Download or read book The History of the Stazione Zoologica Anton Dohrn written by Bernardino Fantini and published by . This book was released on 2006 with total page 52 pages. Available in PDF, EPUB and Kindle. Book excerpt:

Book Oceanographic History

    Book Details:
  • Author : Keith Rodney Benson
  • Publisher : University of Washington Press
  • Release : 2002
  • ISBN : 9780295982397
  • Pages : 576 pages

Download or read book Oceanographic History written by Keith Rodney Benson and published by University of Washington Press. This book was released on 2002 with total page 576 pages. Available in PDF, EPUB and Kindle. Book excerpt: From a study of knowledge of the sea among indigenous cultures in the South Seas to inquiries into the subject of sea monsters, from studies of Pacific currents to descriptions of ocean-going research vessels, the sixty-three essays presented here reflect the scientific complexity and richness of social relationships that characterize ocean-ographic history. Based on papers presented at the Fifth International Congress on the History of Oceanography held at the Scripps Institution of Oceanography (the first ICHO meeting following the cessation of the Cold War), the volume features an unusual breadth of contributions. Oceanography itself involves the full spectrum of physical, biological, and earth sciences in their formal, empirical, and applied manifestations. The contributors to Oceanographic History: The Pacific and Beyond undertake the interdisciplinary task of telling the story of oceanography’s past, drawing on diverse methodologies. Their essays explore the concepts, techniques, and technologies of oceanography, as well as the social, economic, and institutional determinants of oceanographic history.
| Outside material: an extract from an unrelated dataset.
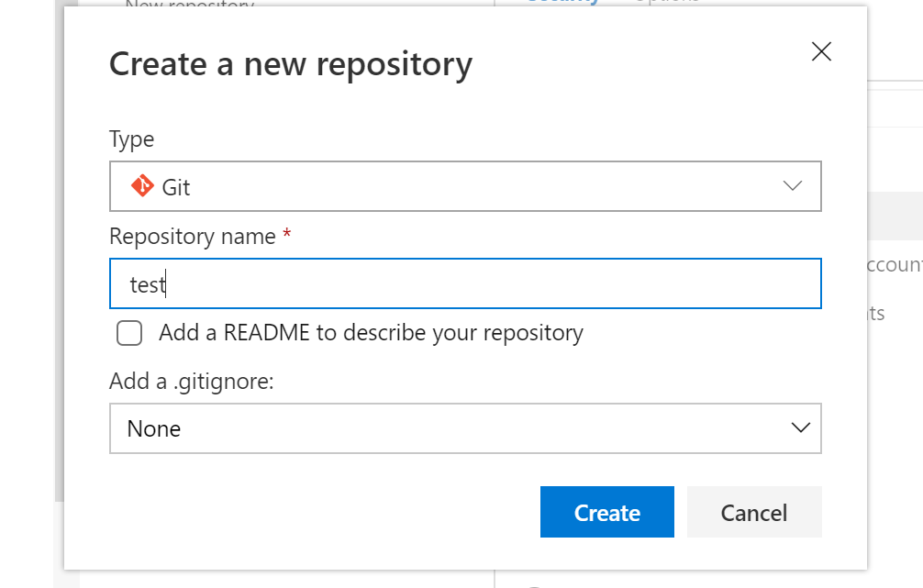
Task: Close the Create a new repository dialog
Action: pyautogui.click(x=821, y=52)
Although focused on the Pacific, the geographic range of subjects is global and includes Micronesia, East Africa, and Antarctica; the bathymetric range comprises inshore fisheries, coral reefs, and the "azoic zone." The seventy-one contributors represent every continent of the globe except Antarctica, bringing together material on the history of oceanography never before published.
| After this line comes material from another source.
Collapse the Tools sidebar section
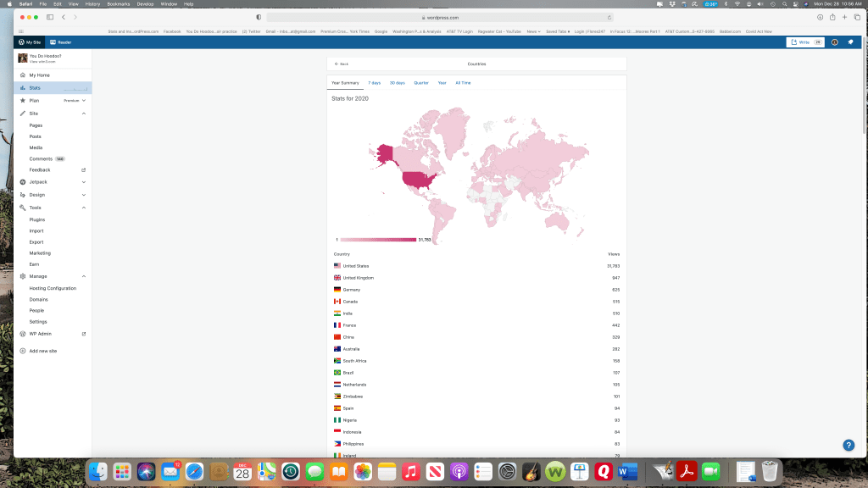Image resolution: width=868 pixels, height=488 pixels. [x=83, y=208]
Book Russian Scientists at the Naples Zoological Station 1874 1934

Download or read book Russian Scientists at the Naples Zoological Station 1874 1934 written by Sergeĭ Fokin and published by Giannini Editore. This book was released on 2008 with total page 248 pages. Available in PDF, EPUB and Kindle. Book excerpt:

Book Why Study Biology by the Sea

Download or read book Why Study Biology by the Sea written by Karl S. Matlin and published by University of Chicago Press. This book was released on 2020-03-12 with total page 366 pages. Available in PDF, EPUB and Kindle. Book excerpt: For almost a century and a half, biologists have gone to the seashore to study life. The oceans contain rich biodiversity, and organisms at the intersection of sea and shore provide a plentiful sampling for research into a variety of questions at the laboratory bench: How does life develop and how does it function? How are organisms that look different related, and what role does the environment play? From the Stazione Zoologica in Naples to the Marine Biological Laboratory in Woods Hole, the Amoy Station in China, or the Misaki Station in Japan, students and researchers at seaside research stations have long visited the ocean to investigate life at all stages of development and to convene discussions of biological discoveries. Exploring the history and current reasons for study by the sea, this book examines key people, institutions, research projects, organisms selected for study, and competing theories and interpretations of discoveries, and it considers different ways of understanding research, such as through research repertoires. A celebration of coastal marine research, Why Study Biology by the Sea? reveals why scientists have moved from the beach to the lab bench and back.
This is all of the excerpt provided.